SUPPLIED RECORDS:
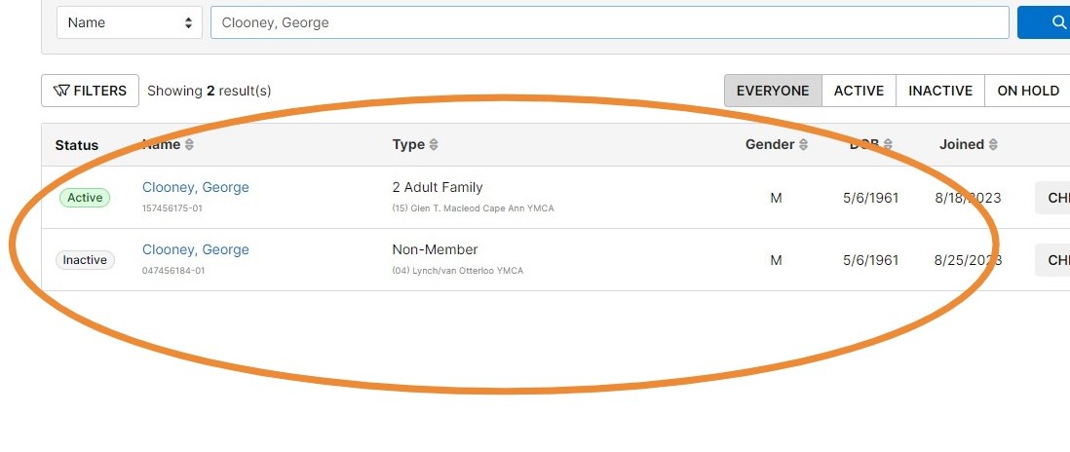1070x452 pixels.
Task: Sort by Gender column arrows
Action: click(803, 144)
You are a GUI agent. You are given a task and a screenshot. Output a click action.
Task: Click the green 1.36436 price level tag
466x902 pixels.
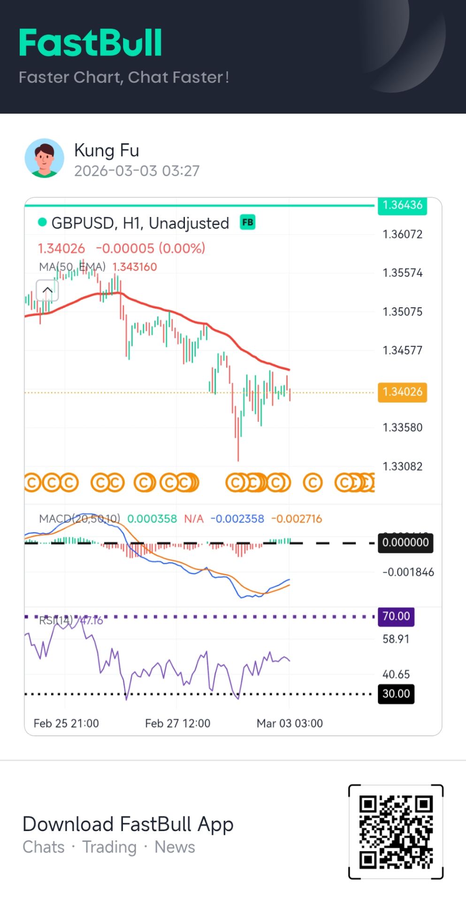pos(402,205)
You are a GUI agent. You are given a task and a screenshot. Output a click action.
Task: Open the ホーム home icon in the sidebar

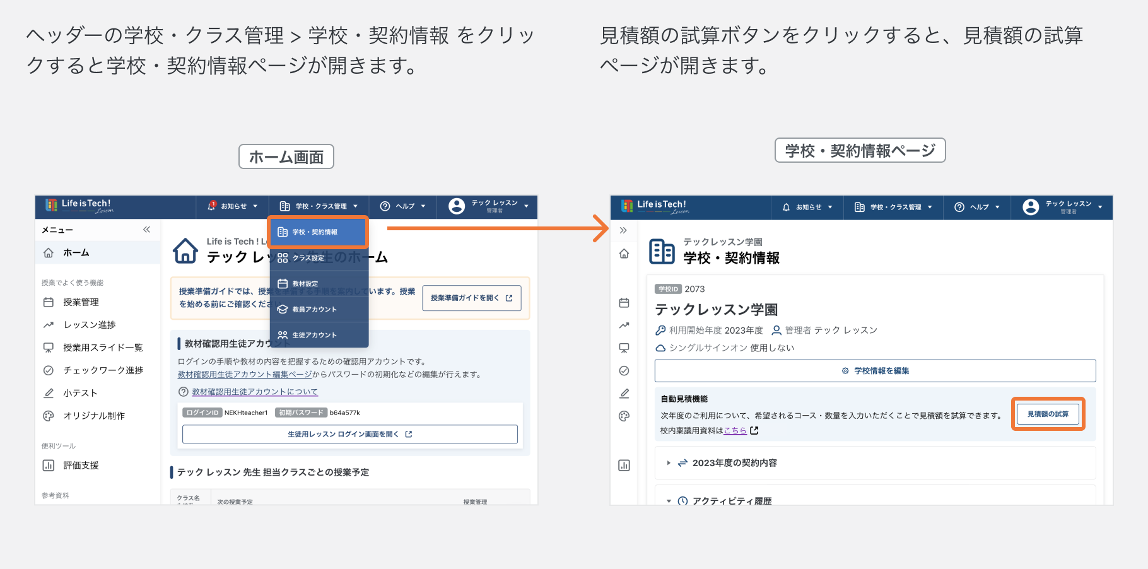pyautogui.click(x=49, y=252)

SET PROBLEM:
Rewrite the whole listing with every "screenshot" renamed to "screen capture" and nothing else changed. Leave the pictures out.

SOLUTION:
1070x452 pixels.
Task: Sort by Gender column arrows
Action: click(803, 144)
You are a GUI agent. You are given a task and a screen capture. Output a click action.
Task: Click the green 1.36436 price level tag
466x902 pixels.
pos(402,205)
You are a GUI agent. You are given a task and a screen capture. Output a click action.
Task: Open the ホーム home icon in the sidebar

pyautogui.click(x=49, y=252)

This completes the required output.